Patrick Maume, ‘Ulstermen of Letters: The Unionism of Frank Frankfort Moore, Shan Bullock, and St. John Ervine’, in Unionism in Modern Ireland (Basingstoke: Macmillan 1996), pp.63-80

Maume examines the careers of three Northern Irish writers who began in the 1890s with some affinity to the literary revival and Home Rule, but were increasinly repelled by the Gaelic-ruralist and Catholic-triumphalist tendency of Sinn Fein. The account of Moore is the fullest available; that of Shan Bullock more sensitive to the cultural dilemma and tempermental problems of the writer that others such as John Foster Wilson; that of Ervine sensible in its reading of the vituperative side of his later anti-Free State polemics. Maume repudiates the simplistic view taken by nationalist critics that these three suffered waste and restriction because of their supposed failure to united with the separatist cause.
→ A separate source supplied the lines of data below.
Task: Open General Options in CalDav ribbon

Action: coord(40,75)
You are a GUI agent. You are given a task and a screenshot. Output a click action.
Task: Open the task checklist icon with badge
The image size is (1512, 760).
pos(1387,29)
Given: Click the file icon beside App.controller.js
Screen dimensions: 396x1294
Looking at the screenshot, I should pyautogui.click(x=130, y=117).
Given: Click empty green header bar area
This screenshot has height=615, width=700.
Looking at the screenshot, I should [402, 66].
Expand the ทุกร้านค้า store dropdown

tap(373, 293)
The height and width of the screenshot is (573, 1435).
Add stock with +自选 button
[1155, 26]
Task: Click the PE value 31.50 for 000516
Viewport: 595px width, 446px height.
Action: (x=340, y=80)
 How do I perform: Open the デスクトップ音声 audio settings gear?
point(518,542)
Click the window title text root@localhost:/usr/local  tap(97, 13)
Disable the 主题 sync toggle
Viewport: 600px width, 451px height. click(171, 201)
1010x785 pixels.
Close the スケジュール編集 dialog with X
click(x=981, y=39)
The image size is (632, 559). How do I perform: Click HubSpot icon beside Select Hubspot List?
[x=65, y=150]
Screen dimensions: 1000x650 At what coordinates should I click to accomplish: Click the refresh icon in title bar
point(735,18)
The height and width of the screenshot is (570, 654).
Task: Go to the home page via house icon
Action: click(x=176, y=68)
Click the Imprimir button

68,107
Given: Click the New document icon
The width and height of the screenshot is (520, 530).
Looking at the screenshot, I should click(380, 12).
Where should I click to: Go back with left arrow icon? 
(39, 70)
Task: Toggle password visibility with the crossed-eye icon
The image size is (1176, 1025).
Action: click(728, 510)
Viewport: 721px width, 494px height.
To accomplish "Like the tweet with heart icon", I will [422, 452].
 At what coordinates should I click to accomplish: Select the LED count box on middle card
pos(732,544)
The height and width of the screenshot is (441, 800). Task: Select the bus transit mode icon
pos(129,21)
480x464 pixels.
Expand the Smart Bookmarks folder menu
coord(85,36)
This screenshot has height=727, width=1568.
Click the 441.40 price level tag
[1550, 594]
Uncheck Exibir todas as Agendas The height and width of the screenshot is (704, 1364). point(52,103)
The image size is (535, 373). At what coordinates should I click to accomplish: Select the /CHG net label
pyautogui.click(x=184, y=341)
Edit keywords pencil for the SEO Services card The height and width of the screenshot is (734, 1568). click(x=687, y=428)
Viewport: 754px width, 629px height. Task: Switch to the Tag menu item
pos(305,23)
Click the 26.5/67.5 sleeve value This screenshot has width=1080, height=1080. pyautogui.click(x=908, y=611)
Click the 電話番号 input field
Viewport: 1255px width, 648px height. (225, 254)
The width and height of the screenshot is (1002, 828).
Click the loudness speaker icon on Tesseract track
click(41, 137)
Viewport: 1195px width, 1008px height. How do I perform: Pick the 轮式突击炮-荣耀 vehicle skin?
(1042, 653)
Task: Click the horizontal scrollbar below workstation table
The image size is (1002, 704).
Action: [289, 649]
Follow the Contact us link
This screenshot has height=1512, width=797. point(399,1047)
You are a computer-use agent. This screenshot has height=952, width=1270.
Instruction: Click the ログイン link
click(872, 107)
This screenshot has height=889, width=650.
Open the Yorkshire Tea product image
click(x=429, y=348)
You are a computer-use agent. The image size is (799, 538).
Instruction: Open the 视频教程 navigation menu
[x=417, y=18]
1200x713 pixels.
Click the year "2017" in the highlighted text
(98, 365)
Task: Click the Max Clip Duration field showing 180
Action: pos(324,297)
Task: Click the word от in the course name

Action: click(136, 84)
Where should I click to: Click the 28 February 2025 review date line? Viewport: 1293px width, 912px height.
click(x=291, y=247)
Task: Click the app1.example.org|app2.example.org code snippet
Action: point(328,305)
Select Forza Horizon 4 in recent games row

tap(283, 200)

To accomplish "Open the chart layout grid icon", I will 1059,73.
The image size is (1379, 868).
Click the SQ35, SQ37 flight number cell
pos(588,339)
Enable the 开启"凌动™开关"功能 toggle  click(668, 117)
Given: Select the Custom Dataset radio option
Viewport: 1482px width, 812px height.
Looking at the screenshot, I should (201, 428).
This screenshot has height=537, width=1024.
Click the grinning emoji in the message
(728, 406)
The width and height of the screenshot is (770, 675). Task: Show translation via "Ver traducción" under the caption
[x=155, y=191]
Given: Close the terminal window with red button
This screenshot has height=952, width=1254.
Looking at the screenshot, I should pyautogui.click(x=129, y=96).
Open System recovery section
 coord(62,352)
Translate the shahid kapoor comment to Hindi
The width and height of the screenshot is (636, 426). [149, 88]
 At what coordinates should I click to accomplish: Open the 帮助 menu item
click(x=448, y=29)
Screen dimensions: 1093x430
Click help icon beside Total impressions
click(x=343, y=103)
Instead, he sees them as answering to the political crisis of the period (especially as it concerned a conflict between agrarian and industrial ideals) and its ethnic-sectarian dimension (which betokened a militant Catholicism and an embattled liberalism) by resolving understandably enough that separation from the rest of Ireland was better than separation from Great Britain. This is not a concerted attempt to vindicate those writers or the liberal-Unionist political cohort that they represented; it is however the only study informed by an acute sense of their circumstances as Ulster Protestants but not Orangemen, and the dilemma that this represented in relation to the political divisions of the period. The essay is also striking for a remarkable condensation of literary and archival sources though in the end the brevity is such as to suggest that a longer writing might have better suited the material. [ABES]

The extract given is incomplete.